Gelatinized starch is said to be more rapidly digested than raw starch. For people seeking more bio-availability or easier digestibility of the carbohydrate content of Maca, gelatinization essentially provides a “pre-digested” maca that is thought to be more readily absorbed in the upper gastrointestinal tract.
What About Raw Maca?
Raw, un-gelatinized maca has it own advantages. This includes some of the more active ingredients being absorbed in the lower GI tract and higher bioavailability components found in raw maca that are uptaken by other actions.
Gelatinized vs. Raw Maca- Which Type is better?
This cannot be answered as each individual may benefit from the differences in both type of maca. Are they both useful? Yes. Both forms of maca are rich in beneficial compounds.
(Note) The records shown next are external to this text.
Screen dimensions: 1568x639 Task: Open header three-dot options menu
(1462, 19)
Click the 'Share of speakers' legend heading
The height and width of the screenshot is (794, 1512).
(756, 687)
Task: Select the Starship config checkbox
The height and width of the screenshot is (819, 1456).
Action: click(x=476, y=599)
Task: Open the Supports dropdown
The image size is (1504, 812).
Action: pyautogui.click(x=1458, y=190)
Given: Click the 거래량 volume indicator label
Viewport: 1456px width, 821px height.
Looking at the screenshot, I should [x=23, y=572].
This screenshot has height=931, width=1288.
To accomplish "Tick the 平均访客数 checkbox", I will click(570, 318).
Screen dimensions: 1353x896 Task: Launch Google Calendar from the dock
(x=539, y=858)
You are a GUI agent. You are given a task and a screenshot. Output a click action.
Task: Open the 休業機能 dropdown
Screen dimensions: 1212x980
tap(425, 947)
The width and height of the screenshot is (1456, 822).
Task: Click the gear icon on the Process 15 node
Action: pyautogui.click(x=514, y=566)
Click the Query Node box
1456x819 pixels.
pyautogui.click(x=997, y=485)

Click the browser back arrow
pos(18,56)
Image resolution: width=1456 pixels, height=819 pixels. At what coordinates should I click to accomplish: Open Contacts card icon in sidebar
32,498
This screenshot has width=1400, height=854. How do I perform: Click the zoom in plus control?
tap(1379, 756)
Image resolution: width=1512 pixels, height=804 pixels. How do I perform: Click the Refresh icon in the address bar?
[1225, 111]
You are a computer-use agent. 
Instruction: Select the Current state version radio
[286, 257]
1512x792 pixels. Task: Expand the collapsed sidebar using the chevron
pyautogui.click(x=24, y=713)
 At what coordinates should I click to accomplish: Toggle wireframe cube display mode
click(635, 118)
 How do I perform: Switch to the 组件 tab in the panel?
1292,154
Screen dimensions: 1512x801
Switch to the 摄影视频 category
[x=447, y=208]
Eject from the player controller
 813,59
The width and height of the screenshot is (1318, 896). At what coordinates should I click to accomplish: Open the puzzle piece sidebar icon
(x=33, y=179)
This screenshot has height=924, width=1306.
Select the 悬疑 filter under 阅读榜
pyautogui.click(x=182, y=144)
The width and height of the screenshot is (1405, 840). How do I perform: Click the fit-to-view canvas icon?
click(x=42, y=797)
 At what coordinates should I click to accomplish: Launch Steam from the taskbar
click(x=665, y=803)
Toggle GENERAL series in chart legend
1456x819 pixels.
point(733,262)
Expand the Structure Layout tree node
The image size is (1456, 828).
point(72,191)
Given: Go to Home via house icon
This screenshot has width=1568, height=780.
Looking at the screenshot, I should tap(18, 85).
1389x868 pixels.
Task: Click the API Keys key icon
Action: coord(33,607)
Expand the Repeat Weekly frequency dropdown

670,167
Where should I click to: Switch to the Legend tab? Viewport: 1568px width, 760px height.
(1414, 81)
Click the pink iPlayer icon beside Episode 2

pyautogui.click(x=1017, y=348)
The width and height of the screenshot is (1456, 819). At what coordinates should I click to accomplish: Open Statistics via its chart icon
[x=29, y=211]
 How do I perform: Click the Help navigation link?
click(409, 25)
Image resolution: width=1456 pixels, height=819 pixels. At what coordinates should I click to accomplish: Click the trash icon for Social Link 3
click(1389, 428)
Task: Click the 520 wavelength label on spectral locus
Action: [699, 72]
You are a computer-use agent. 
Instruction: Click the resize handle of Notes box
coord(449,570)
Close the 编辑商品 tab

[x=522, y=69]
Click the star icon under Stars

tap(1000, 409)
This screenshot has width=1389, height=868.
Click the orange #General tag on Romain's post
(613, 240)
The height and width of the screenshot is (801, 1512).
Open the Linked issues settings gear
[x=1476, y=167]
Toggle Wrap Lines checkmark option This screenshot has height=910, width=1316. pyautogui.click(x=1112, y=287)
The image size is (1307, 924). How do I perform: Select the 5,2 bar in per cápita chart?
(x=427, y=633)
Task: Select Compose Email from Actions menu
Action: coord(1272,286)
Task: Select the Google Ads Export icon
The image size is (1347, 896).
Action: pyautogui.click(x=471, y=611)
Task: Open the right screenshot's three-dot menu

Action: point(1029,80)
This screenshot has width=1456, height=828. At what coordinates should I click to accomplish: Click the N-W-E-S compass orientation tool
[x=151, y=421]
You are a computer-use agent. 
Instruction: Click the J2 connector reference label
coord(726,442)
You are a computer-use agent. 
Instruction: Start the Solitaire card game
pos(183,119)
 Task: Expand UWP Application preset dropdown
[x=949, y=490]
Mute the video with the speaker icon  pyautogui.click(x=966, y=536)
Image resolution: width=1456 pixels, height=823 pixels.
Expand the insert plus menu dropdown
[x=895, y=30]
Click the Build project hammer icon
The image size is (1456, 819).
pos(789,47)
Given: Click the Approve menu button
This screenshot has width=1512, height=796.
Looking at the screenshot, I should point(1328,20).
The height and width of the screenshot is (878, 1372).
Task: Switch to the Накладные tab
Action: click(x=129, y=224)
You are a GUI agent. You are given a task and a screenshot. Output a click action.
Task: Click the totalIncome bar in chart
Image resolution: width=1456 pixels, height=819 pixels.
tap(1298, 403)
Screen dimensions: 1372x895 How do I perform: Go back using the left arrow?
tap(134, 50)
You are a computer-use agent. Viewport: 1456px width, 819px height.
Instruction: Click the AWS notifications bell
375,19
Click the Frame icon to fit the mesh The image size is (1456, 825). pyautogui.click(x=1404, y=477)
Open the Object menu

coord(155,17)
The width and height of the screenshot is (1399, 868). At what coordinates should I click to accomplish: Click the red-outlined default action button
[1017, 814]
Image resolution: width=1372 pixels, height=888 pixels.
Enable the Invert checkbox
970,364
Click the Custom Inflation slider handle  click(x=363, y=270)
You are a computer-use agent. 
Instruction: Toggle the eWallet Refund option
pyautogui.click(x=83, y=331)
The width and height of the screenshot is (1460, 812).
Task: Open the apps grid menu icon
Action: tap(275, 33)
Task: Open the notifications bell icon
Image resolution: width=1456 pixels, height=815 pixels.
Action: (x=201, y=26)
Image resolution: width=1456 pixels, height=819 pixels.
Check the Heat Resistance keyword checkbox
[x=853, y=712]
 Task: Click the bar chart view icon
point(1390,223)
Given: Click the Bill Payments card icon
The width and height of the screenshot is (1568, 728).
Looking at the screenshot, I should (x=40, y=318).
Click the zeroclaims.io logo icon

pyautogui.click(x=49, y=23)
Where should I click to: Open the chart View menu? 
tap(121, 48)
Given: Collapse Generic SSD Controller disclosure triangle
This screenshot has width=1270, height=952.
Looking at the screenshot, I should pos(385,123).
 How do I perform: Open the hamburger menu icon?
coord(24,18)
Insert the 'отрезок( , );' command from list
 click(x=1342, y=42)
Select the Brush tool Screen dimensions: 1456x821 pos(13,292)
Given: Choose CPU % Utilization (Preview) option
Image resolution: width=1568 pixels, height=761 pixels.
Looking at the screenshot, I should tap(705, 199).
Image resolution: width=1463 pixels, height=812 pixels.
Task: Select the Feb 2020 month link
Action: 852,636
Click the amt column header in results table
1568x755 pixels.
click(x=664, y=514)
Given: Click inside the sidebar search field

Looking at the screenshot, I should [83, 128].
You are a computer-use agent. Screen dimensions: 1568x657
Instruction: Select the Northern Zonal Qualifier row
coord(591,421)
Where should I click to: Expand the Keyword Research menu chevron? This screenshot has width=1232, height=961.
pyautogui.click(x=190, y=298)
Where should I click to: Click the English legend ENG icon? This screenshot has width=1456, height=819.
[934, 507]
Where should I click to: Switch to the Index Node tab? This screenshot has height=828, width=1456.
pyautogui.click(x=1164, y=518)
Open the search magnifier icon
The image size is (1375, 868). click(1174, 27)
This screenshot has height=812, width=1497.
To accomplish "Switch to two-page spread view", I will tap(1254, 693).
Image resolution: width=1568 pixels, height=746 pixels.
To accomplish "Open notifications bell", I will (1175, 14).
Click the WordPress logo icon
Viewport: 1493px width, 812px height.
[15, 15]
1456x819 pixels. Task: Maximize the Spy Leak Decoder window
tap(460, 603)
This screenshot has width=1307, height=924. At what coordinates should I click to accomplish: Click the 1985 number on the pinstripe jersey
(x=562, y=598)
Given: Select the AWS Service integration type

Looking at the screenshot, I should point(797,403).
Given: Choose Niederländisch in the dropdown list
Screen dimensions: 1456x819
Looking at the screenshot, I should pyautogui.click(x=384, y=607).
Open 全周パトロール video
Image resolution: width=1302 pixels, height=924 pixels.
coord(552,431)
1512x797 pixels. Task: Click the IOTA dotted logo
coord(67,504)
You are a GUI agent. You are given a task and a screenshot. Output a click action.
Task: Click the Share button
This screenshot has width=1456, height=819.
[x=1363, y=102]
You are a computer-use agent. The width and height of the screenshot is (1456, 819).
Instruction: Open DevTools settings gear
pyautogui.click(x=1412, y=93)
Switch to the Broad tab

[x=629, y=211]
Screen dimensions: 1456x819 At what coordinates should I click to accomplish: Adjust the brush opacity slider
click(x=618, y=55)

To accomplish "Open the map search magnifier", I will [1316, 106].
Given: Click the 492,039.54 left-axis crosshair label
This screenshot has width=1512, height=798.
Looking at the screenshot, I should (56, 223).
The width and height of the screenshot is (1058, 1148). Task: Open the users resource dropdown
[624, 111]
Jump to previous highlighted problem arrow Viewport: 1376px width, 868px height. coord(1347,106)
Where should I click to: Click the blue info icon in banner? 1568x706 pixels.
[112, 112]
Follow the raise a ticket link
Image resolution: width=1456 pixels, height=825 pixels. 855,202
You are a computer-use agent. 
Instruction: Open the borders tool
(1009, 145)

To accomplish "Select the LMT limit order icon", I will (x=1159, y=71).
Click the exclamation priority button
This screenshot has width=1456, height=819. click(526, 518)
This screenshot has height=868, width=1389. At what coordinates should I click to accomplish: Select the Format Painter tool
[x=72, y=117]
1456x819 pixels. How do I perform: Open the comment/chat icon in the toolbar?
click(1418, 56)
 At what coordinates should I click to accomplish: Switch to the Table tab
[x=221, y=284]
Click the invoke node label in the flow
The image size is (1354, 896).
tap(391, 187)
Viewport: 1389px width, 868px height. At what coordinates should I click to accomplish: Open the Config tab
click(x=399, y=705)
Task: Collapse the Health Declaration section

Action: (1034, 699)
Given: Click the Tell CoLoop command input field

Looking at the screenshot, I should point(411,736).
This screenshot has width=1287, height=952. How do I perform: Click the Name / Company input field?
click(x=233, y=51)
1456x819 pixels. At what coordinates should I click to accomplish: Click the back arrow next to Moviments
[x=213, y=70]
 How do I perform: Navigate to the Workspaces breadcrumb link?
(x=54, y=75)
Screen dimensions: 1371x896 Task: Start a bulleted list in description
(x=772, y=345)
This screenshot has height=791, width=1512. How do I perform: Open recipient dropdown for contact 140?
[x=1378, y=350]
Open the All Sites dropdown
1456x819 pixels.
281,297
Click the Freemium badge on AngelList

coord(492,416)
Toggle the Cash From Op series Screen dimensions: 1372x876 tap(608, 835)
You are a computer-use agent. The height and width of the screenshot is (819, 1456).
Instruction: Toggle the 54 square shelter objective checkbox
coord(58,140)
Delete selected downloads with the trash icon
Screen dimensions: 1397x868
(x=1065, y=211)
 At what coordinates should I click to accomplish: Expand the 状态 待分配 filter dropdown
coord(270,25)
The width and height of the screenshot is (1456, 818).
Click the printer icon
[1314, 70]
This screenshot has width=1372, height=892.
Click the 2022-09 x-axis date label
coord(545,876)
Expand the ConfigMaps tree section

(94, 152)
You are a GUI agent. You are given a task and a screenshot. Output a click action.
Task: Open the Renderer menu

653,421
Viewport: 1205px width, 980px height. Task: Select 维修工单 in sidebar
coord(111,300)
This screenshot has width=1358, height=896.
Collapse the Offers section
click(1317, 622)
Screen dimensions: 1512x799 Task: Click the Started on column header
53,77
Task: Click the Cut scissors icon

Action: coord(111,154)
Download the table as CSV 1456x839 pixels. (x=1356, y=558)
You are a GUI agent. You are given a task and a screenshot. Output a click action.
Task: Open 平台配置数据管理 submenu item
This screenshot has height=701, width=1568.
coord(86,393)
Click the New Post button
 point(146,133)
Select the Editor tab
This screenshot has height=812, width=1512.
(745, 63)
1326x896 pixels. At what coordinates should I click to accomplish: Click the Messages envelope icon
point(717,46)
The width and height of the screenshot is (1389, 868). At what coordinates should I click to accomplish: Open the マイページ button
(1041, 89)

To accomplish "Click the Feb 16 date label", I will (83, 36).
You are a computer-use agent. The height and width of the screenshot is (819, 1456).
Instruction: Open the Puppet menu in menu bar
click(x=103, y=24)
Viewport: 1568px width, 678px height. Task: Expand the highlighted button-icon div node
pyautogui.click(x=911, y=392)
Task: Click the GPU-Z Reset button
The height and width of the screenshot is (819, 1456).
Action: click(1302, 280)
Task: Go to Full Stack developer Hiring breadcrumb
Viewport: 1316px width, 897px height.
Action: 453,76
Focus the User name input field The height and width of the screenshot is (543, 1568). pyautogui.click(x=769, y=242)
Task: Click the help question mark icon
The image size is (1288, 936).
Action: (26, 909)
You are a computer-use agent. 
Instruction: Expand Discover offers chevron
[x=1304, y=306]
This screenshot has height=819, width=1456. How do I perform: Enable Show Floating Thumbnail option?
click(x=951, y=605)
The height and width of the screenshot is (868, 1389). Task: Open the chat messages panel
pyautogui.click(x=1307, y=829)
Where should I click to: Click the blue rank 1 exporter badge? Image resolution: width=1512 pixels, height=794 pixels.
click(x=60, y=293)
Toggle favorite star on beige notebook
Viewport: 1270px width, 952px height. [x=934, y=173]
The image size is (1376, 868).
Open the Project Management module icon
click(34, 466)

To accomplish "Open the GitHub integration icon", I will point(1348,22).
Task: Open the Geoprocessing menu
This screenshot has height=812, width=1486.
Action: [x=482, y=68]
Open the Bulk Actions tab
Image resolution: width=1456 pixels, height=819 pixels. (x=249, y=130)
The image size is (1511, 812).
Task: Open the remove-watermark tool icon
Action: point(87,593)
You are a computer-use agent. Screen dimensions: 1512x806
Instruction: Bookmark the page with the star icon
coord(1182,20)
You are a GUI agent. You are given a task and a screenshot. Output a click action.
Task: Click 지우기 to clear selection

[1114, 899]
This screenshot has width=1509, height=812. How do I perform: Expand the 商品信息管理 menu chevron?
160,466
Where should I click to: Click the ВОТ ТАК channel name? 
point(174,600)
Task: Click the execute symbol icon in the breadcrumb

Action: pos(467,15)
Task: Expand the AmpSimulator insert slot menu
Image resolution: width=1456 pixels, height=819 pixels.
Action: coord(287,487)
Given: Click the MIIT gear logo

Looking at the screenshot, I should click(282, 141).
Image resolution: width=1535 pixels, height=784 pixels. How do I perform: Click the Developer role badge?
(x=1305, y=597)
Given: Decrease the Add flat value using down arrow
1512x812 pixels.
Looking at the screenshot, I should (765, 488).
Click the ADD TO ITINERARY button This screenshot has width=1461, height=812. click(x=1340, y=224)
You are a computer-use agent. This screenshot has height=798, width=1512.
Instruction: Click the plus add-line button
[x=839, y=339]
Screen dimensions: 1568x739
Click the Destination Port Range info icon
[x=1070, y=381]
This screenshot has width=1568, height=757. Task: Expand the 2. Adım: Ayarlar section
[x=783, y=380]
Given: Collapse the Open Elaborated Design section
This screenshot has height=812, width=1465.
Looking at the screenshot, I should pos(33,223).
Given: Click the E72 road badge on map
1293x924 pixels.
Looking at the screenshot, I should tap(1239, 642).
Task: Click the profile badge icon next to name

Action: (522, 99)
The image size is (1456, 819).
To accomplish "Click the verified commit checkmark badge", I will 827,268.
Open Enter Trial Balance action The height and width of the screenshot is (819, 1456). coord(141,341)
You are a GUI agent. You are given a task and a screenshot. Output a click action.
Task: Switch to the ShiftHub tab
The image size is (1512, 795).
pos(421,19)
Breaking the Misconceptions About Gelatinized Maca:
Regarding Gelatinized Maca:
- It is a proprietary or patented process.
- It is NOT an extracted alcoholic concentrate.
- Does NOT carry any registered trademarks in Peru or in the USA. In addition, there are no exclusive dealerships of gelatinized Maca offered by institutions, laboratories or universities in Peru.
Frequently Asked Questions:
- Is gelatinized Maca a better product than Maca Magic raw whole root and is it devoid of enzymes?
Better? No. It is pre-cooked, therefore it is reported to breakdown slightly faster, and digests better for some people. Yes, it is heated to high temperatures and in this process many important nutrients, fatty acids, and all the natural enzymes are destroyed or diminished in the process. Therefore, it is said to store for longer periods.